Advento selbst ist vielseitig, Sängerin und Tänzerin, aufgeschlossen und fröhlich, aber auch leise und nachdenklich. Sie spricht mit Leidenschaft, hält aber auch immer wieder inne - und glaubt an das Schicksal: "Ich habe sehr viel Glück gehabt und immer Menschen getroffen, die mich zu einem Ziel geführt haben." Den dazugehörigen Mut musste sie jedoch immer selbst aufbringen. Vor allem, als sie 1993 als Nachwuchstänzerin einer Einladung von Pina Bausch an die Folkwang-Hochschule in Essen folgte - ohne ein Rückflug-Ticket und ohne ein einziges Wort Deutsch zu können.

Längst spricht sie die Sprache perfekt.
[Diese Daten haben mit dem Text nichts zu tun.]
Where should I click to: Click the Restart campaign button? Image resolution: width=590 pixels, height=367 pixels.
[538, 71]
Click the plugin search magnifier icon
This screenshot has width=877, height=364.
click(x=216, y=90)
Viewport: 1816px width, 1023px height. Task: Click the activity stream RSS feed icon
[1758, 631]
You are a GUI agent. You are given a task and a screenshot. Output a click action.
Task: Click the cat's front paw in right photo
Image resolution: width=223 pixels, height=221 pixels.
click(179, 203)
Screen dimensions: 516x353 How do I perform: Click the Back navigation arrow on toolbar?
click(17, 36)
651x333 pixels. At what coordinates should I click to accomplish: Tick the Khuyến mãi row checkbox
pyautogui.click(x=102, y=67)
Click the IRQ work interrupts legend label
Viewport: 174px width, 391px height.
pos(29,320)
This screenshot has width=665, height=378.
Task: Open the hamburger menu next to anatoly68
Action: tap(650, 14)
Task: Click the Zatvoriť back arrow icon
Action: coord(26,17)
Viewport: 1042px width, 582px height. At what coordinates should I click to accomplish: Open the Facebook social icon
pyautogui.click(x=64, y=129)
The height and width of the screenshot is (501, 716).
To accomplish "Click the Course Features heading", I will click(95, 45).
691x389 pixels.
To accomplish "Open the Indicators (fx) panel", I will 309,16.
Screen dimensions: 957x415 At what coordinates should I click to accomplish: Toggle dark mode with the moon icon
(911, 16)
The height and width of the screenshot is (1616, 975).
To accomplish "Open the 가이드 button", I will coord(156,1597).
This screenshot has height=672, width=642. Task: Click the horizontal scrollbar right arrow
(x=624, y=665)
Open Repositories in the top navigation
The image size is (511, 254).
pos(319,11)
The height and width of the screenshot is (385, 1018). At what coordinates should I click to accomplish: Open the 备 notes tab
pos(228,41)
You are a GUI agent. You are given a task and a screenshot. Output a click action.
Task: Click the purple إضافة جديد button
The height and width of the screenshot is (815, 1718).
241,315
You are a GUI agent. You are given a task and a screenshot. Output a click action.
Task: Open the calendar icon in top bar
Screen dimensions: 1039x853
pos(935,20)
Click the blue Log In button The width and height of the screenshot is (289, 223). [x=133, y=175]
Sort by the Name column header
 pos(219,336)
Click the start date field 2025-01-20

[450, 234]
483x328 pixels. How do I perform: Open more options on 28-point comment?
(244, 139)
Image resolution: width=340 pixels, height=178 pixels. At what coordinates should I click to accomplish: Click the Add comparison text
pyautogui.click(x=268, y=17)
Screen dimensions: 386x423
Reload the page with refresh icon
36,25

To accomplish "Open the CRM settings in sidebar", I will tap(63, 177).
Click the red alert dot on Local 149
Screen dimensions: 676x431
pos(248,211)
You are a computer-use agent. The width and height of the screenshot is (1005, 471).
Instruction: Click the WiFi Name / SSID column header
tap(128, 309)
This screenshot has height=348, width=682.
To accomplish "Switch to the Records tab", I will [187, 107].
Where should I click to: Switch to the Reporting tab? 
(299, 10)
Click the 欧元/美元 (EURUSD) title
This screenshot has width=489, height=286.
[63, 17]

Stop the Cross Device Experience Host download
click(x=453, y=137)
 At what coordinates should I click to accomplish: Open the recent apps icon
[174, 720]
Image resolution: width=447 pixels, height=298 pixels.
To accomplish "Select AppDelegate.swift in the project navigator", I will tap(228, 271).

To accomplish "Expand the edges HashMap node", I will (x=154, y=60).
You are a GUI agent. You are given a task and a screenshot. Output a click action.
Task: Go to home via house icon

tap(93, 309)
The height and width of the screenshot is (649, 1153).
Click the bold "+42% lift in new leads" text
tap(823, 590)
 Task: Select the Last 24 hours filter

Und nicht nur das. Sie ringt immer wieder um ein passenderes Wort, hält inne, überlegt. Auf gut Deutsch gesagt: Sie ist keine Diva mit Allüren, sondern eine Wahl-Wuppertalerin, die ihr Glück gefunden hat. Auch wenn sie durch die vielen Reisen und den Spagat zwischen den Kulturen "eigentlich keine Heimat" hat. In Barmen fühlt sich aber wohl. "Sehr sogar." Die "verkehrte" Welt ist also genau die richtige.